595

Case No. 18,022.

WOODWORTH v. WEED.

[1 Blatchf. 165;1 1 Fish. Pat. Rep. 108.]

Circuit Court, N. D. New York.

Oct Term, 1846.

PATENTS—SALE OF LICENSE—FORFEITURE FOR NONPAYMENT OF PURCHASE MONEY—INJUNCTION.

1. W. granted to J. a license to use a patented machine, for which J. gave his five promissory notes, payable at different times, and J. agreed, in writing, that if any one of the notes should become due and unpaid, the license should be void and should revert to W. Held, that the license was forfeited the moment one of the notes became due and was unpaid, and that it was optional with W. to resort to his remedy at common law to enforce the collection of the unpaid note, or to treat the rights of J. as forfeited, and apply for an injunction against the further use of the machine.

[Cited in Goodyear v. Congress Rubber Co., Case No. 5,565; Cohn v. National Rubber Co., Id. 2,968. Approved in Abbett v. Zusi, Id. 7; McKay v. Smith, 29 Fed. 296; Hat Sweat Manuf'g Co. v. Porter, 34 Fed. 747; Washburn & M. Manuf'g Co. v. Cincinnati Barbed Wire Fence Co., 42 Fed. 677.]

2. The stipulation as to forfeiture is to be considered as a double security given by J. to W. for the consideration money.

3. Where, in such a case, W. applied for a provisional injunction, an order was made granting it, unless J. should within 60 days pay to W. the amount of the due and unpaid note, and his costs.

[Cited in Goodyear v. Union India E. Co., Case No. 5,586.]

The plaintiff [William W. Woodworth] filed his bill setting forth that as patentee under the Woodworth patent, as extended for seven years from December 27, 1842 (see the letters patent, etc., in Wilson v. Rousseau, 4 How. [45 U. S.] 658–668), he, oh the 3d of July, 1843, entered into an agreement with the defendant [Joseph Weed] under seal, whereby he granted to him a license to construct and use one of the Woodworth planing machines in the town of Ticonderoga, Essex county, for which the defendant agreed to give his promissory notes, in all, amounting to $400, two for $50 each and three for $100 each, to be payable at different and specified times; the defendant further agreeing that in case said notes were not paid when they or either 596of them fell due, then the said license and permission should be void and the same should revert to said Woodworth.” The bill also set forth, that the defendant, soon after making the agreement, constructed one of the machines in the town of Ticonderoga and had ever since had it in use; that he executed and delivered his notes for the several amounts, and payable at the several times specified in the agreement; and that four of the notes, amounting to $300, were due and unpaid. The bill charged that the license and permission to use the machine had become void, and that, according to the terms and conditions of the license, the defendant had no longer any right to use it, and prayed for an injunction to restrain its use. The plaintiff now applied, on the bill, for a provisional injunction. The defendant opposed the application, on affidavits setting forth that he was the owner of a large amount of real property in Essex county, and was worth $10,000 over and above all his liabilities.
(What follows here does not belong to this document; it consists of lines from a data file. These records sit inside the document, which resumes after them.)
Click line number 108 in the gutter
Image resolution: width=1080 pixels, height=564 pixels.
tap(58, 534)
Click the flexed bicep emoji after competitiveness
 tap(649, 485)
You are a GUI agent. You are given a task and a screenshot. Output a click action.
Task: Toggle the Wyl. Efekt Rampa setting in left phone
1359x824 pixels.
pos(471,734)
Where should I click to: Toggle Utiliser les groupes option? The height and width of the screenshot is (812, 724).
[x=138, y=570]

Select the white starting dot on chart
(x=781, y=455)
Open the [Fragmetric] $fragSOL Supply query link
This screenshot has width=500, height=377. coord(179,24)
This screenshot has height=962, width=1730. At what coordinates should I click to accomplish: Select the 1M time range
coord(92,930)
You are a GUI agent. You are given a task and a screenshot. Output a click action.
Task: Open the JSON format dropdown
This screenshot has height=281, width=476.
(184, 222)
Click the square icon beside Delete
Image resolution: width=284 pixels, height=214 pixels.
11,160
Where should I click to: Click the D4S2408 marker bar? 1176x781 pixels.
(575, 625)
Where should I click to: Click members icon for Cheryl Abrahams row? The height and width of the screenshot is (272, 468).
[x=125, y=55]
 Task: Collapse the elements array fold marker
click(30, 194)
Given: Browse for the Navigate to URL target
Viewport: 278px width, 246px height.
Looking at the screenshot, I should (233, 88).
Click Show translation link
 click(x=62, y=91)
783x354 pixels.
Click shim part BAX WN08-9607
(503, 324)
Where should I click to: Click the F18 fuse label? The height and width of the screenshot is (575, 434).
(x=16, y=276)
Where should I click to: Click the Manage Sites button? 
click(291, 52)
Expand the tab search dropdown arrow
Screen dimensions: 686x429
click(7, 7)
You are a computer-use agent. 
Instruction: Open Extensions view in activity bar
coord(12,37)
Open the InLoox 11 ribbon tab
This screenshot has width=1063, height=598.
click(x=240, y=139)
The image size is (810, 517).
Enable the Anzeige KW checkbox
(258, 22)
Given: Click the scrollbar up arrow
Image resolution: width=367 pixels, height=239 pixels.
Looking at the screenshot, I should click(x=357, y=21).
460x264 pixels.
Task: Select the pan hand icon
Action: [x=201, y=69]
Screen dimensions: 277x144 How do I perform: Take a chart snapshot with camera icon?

William H. Seward, for plaintiff.

David Buel, Jr., for defendant, urged that the plaintiff ought to exhaust his remedy at common law to enforce payment of the notes, before an injunction could issue under the stipulation of forfeiture contained in the agreement.

NELSON, Circuit Justice. From the terms of the agreement the license was forfeited the moment one of the notes became due and was unpaid, and it was optional with the plaintiff to resort to his remedy at common law to enforce the collection of the notes, or to treat the rights of the defendant as forfeited under the stipulation in the agreement. The stipulation is to be considered as a double security given by the defendant to the plaintiff for the payment of the consideration money. An order must be entered granting an injunction, as prayed for in the bib, unless the defendant, within sixty days from the service upon him of a copy of the order, pay to the plaintiff the principal and interest due upon the notes mentioned in the bill, which have already fallen due, and the plaintiff's costs.

[For other cases involving this patent, see note to Bicknell v. Todd, Case No. 1,389.]

1 [Reported by Samuel Blatchford, Esq., and here reprinted by permission.]